SEC Proposes Changes to the Advertising and Cash Solicitation Rules for Investment Advisers
On November 4, the Securities and Exchange Commission announced that it voted to propose amendments to modernize the rules under the Investment Advisers Act of 1940 (Advisers Act) addressing investment adviser advertisements and payments to solicitors. According to the SEC, the “proposed amendments to the advertising rule (Rule 206(4)-1 under the Advisers Act) would replace the current rule’s broadly drawn limitations with principles-based provisions,” and would permit the use of testimonials, endorsements and third-party ratings, subject to certain conditions. The proposed rule also would include tailored requirements for the presentation of performance results based on an advertisement’s intended audience.

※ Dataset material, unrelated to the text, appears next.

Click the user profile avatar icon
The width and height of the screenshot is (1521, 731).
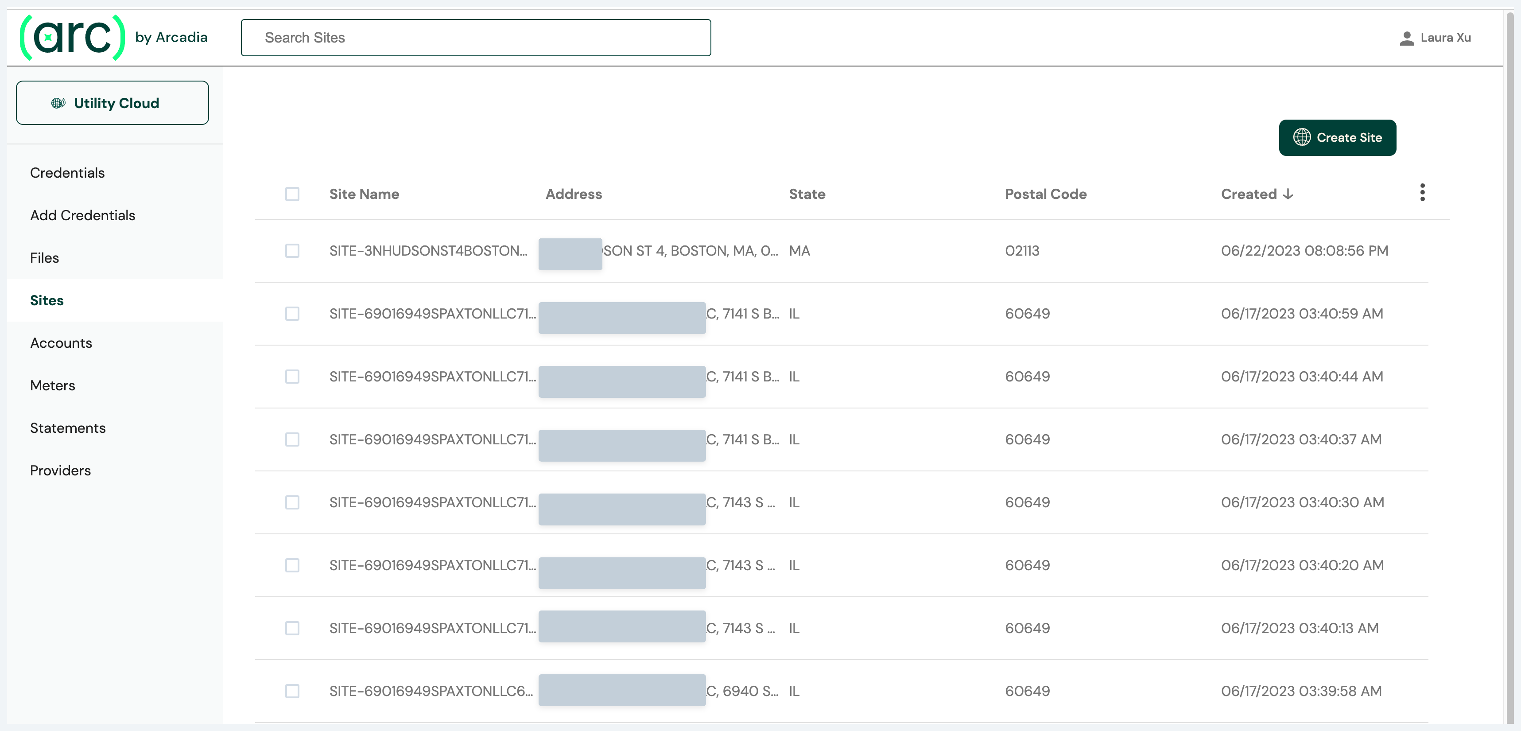click(x=1406, y=38)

The SEC also proposed amendments to the cash solicitation rules under the Advisers Act. The proposed amendments to Rule 206(4)-3 would expand the current rule to cover solicitation arrangements involving all forms of compensation, rather than only cash, subject to a new de minimis standard. Non-cash compensation would include directed brokerage, awards or other prizes and free or discounted services. Importantly, the proposed rule would apply to the solicitation of current and prospective investors in private funds, rather than only to the solicitation of current and prospective clients of the adviser.
The proposed amendments are published on the SEC’s website and will be in the Federal Register. The public comment period will remain open for 60 days after publication in the Federal Register.